Stored records:
########################################
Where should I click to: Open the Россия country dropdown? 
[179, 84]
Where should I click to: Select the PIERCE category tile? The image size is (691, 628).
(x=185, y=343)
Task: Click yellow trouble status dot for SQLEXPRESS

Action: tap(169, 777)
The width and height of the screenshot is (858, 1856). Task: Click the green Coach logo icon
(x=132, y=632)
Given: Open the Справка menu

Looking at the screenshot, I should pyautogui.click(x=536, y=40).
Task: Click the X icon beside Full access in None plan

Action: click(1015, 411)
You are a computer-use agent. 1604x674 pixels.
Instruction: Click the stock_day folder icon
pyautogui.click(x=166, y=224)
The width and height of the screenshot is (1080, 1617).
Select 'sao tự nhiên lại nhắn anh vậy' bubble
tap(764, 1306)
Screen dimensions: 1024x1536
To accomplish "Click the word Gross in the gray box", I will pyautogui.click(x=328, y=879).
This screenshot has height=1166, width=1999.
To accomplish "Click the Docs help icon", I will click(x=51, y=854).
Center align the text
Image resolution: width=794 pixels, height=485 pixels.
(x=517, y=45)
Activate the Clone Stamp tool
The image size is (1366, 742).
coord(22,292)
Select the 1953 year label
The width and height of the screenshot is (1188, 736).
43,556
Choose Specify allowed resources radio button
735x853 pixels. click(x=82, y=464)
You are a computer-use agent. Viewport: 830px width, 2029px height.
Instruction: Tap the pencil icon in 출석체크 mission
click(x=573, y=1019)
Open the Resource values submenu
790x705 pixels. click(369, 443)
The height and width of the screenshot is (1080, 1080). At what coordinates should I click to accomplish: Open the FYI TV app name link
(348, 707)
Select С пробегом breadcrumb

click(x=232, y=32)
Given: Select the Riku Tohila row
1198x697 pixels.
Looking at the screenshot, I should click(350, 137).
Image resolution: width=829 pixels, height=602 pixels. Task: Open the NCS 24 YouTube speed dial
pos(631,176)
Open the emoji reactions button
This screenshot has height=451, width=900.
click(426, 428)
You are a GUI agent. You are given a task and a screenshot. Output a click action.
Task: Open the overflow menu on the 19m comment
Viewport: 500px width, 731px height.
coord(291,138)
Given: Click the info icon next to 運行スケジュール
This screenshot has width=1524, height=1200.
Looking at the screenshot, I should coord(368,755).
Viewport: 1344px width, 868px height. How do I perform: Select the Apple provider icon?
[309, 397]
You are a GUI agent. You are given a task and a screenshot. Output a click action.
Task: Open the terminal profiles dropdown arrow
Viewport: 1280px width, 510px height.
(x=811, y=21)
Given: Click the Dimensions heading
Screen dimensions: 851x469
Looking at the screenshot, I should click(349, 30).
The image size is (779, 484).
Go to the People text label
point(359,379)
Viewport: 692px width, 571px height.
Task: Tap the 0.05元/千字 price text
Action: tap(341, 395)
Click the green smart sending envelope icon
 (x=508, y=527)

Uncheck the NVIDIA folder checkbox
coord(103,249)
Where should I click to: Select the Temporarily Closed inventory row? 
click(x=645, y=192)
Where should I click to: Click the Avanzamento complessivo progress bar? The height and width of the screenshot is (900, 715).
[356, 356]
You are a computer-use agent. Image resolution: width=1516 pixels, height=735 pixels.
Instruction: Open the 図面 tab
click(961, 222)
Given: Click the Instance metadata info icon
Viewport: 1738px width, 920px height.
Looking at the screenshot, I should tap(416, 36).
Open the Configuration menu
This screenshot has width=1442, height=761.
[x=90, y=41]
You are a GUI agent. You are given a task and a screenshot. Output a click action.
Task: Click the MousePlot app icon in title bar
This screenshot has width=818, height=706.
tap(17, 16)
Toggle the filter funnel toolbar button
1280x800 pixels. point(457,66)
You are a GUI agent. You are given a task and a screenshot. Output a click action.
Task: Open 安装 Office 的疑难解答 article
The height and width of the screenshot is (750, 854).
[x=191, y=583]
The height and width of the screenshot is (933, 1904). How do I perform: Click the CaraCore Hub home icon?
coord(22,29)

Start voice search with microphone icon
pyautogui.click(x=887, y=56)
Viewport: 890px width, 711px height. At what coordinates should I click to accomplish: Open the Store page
########################################
REQUIREMENT: Each entry shown above is to be duplicated exactly.

TASK OUTPUT:
Where should I click to: Open the Россия country dropdown? 
[179, 84]
Where should I click to: Select the PIERCE category tile? The image size is (691, 628).
(x=185, y=343)
Task: Click yellow trouble status dot for SQLEXPRESS

Action: tap(169, 777)
The width and height of the screenshot is (858, 1856). Task: Click the green Coach logo icon
(x=132, y=632)
Given: Open the Справка menu

Looking at the screenshot, I should pyautogui.click(x=536, y=40).
Task: Click the X icon beside Full access in None plan

Action: click(1015, 411)
You are a computer-use agent. 1604x674 pixels.
Instruction: Click the stock_day folder icon
pyautogui.click(x=166, y=224)
The width and height of the screenshot is (1080, 1617).
Select 'sao tự nhiên lại nhắn anh vậy' bubble
tap(764, 1306)
Screen dimensions: 1024x1536
To accomplish "Click the word Gross in the gray box", I will pyautogui.click(x=328, y=879).
This screenshot has height=1166, width=1999.
To accomplish "Click the Docs help icon", I will click(x=51, y=854).
Center align the text
Image resolution: width=794 pixels, height=485 pixels.
(x=517, y=45)
Activate the Clone Stamp tool
The image size is (1366, 742).
coord(22,292)
Select the 1953 year label
The width and height of the screenshot is (1188, 736).
43,556
Choose Specify allowed resources radio button
735x853 pixels. click(x=82, y=464)
You are a computer-use agent. Viewport: 830px width, 2029px height.
Instruction: Tap the pencil icon in 출석체크 mission
click(x=573, y=1019)
Open the Resource values submenu
790x705 pixels. click(369, 443)
The height and width of the screenshot is (1080, 1080). At what coordinates should I click to accomplish: Open the FYI TV app name link
(348, 707)
Select С пробегом breadcrumb

click(x=232, y=32)
Given: Select the Riku Tohila row
1198x697 pixels.
Looking at the screenshot, I should click(350, 137).
Image resolution: width=829 pixels, height=602 pixels. Task: Open the NCS 24 YouTube speed dial
pos(631,176)
Open the emoji reactions button
This screenshot has height=451, width=900.
click(426, 428)
You are a GUI agent. You are given a task and a screenshot. Output a click action.
Task: Open the overflow menu on the 19m comment
Viewport: 500px width, 731px height.
coord(291,138)
Given: Click the info icon next to 運行スケジュール
This screenshot has width=1524, height=1200.
Looking at the screenshot, I should coord(368,755).
Viewport: 1344px width, 868px height. How do I perform: Select the Apple provider icon?
[309, 397]
You are a GUI agent. You are given a task and a screenshot. Output a click action.
Task: Open the terminal profiles dropdown arrow
Viewport: 1280px width, 510px height.
(x=811, y=21)
Given: Click the Dimensions heading
Screen dimensions: 851x469
Looking at the screenshot, I should click(349, 30).
The image size is (779, 484).
Go to the People text label
point(359,379)
Viewport: 692px width, 571px height.
Task: Tap the 0.05元/千字 price text
Action: tap(341, 395)
Click the green smart sending envelope icon
 (x=508, y=527)

Uncheck the NVIDIA folder checkbox
coord(103,249)
Where should I click to: Select the Temporarily Closed inventory row? 
click(x=645, y=192)
Where should I click to: Click the Avanzamento complessivo progress bar? The height and width of the screenshot is (900, 715).
[356, 356]
You are a computer-use agent. Image resolution: width=1516 pixels, height=735 pixels.
Instruction: Open the 図面 tab
click(961, 222)
Given: Click the Instance metadata info icon
Viewport: 1738px width, 920px height.
Looking at the screenshot, I should tap(416, 36).
Open the Configuration menu
This screenshot has width=1442, height=761.
[x=90, y=41]
You are a GUI agent. You are given a task and a screenshot. Output a click action.
Task: Click the MousePlot app icon in title bar
This screenshot has width=818, height=706.
tap(17, 16)
Toggle the filter funnel toolbar button
1280x800 pixels. point(457,66)
You are a GUI agent. You are given a task and a screenshot. Output a click action.
Task: Open 安装 Office 的疑难解答 article
The height and width of the screenshot is (750, 854).
[x=191, y=583]
The height and width of the screenshot is (933, 1904). How do I perform: Click the CaraCore Hub home icon?
coord(22,29)

Start voice search with microphone icon
pyautogui.click(x=887, y=56)
Viewport: 890px width, 711px height. At what coordinates should I click to accomplish: Open the Store page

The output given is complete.